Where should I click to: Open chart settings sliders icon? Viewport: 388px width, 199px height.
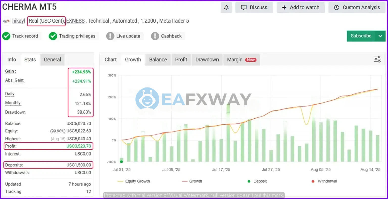point(377,59)
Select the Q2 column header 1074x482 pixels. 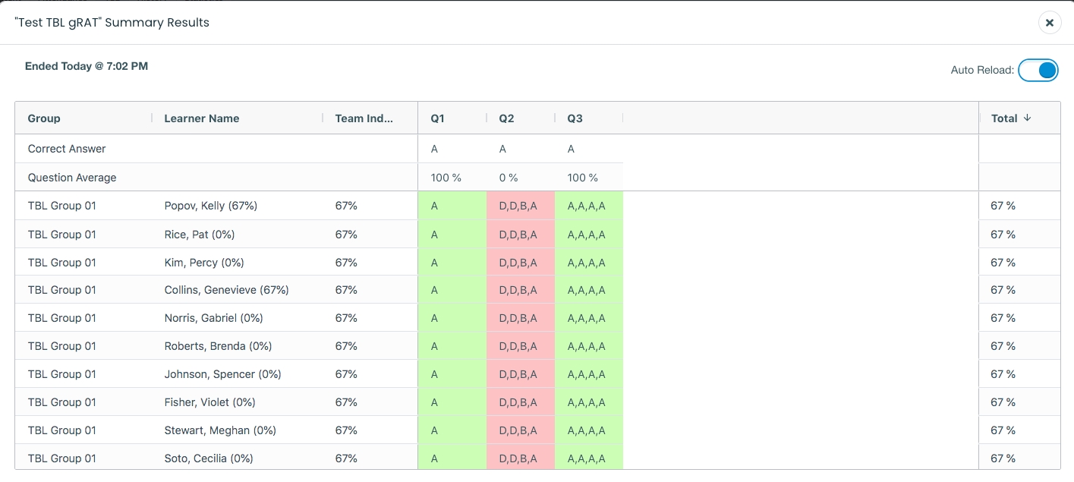pyautogui.click(x=506, y=118)
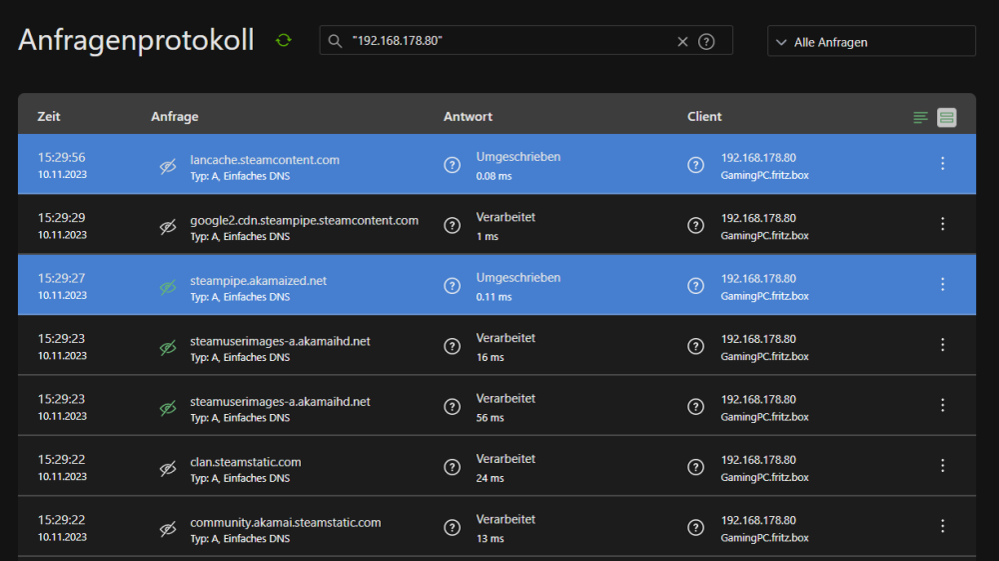
Task: Toggle tracking eye icon for lancache.steamcontent.com
Action: tap(168, 166)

·····

(GOAL): Convert the material from the start through the line containing "point(377,59)", inclusive, into a Markdown table with the columns Row and Line, skipping blank lines and leaving the pictures out.

(RESPONSE):
| Row | Line |
|---|---|
| 1 | Where should I click to: Open chart settings sliders icon? Viewport: 388px width, 199px height. |
| 2 | point(377,59) |